Cuando le pregunté si había leído a Yanagihara pude percibir el espanto de algunos de los comensales que, evidentemente, estaban al tanto del tema de esa novela. Rhodes escondió la cara entre las manos, y después de una sonrisa vibrante, me dijo: "Mi dios, no pude parar de llorar mientras la leía". Y empezamos a hablar. Rhodes odia sentirse tratado como lo que no es -una eterna víctima-, y es mucho más que un hombre que fue un niño violado: es un artista de talento que vive de lo que le gusta. Pero ¿cuántos hay cómo él? Algunos ni siquiera logran seguir vivos. En abril de este año el cadáver de Felipe Romero, uruguayo de 10 años, fue encontrado junto al de Fernando Sierra, un hombre de 30 que era su entrenador de fútbol. El chico tenía un tiro en la sien. Sierra se había suicidado después de matarlo. La autopsia confirmó que Felipe Romero tenía signos de "abuso sexual".

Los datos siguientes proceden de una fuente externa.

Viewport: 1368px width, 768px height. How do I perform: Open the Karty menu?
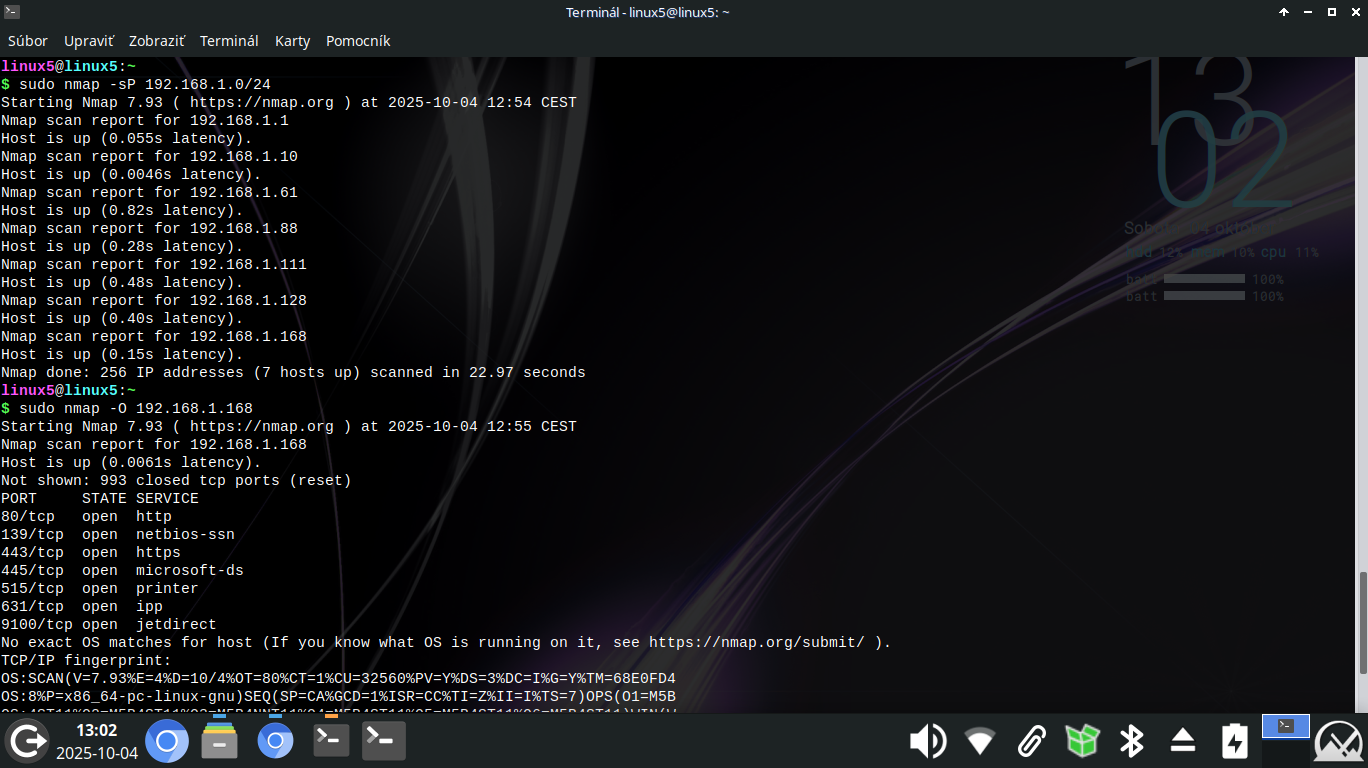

El otro día, una conocida, madre de dos chicos de 7 y 9 años, me dijo que ella les repite a sus hijos incansablemente que no deben ir con extraños porque podrían hacerles "cosas malas". Le pregunté si les explicaba en que consistían esas "cosas malas".Me dijo que no, tan espantada como los comensales de Medellín que me escucharon preguntarle a Rhodes si había leído una novela sobre un huérfano violado. Supongo que hay que tener cautela al tratar estos asuntos con los niños, pero sospecho que hablándoles de "cosas malas" no se logra mucho más que aterrarlos en torno a ideas imprecisas, y no suena a herramienta eficaz alentarlos a defenderse de algo que no saben qué es (más allá de que la responsabilidad de "defenderse" de algo así no puede endilgárseles a ellos). Pero, además, la palabra "extraños" no forma parte del paisaje. O no necesariamente, América Latina parece lista para una tormenta perfecta, propiciada por el desconocimiento. Por un lado, la educación sexual es catastrófica: se aplica en pocos países, la cuestionan quienes deberían alentarla (los padres) y, cuando existe, evita cualquier referencia al placer y se centra en cómo evitar enfermedades. Por el otro, casi no hay campañas estatales fuertes y sostenidas sobre violación o abuso de niños. Las únicas, siempre un poco espasmódicas, parecen estar en manos de ONG mientras los medios, cada vez que apareces un caso como el de Felipe Romero, insisten en que los adultos debemos estar atentos a los síntomas y escuchar a los niños. Lo cual es un problema. Porque los niños suelen estar tan aterrados por sus agresores que no hablan y porque, según Unicef, en la mitad de los casos esos agresores "viven con las víctimas, en tres cuartas partes son familiares directos". Lo que significa que la mayoría de las veces el adulto que tiene que estar "atento a los síntomas" no solo es un extraño, sino que es el mismo que viola o acosa, o toquetea. Supongo que hablar de esto es difícil, porque implica poner en el tapete el máximo tabú de Occidente: el sexo de los niños (basta con ver el ejemplo de Rhodes, su exesposa adulta intentando impedir que su exmarido adulto cuente la atrocidad que le ocurrió en la infancia). Yo no sé que se puede hacer. Solo sé que no hablar del tema -y estar atentos a los síntomas- no parece dar resultado. La violación de chicos produce muertos. Y muertos vivos: gente como Jude. Que, con suerte, se transforma en alguien como James Rhodes. Pero no todos tienen esa fortaleza.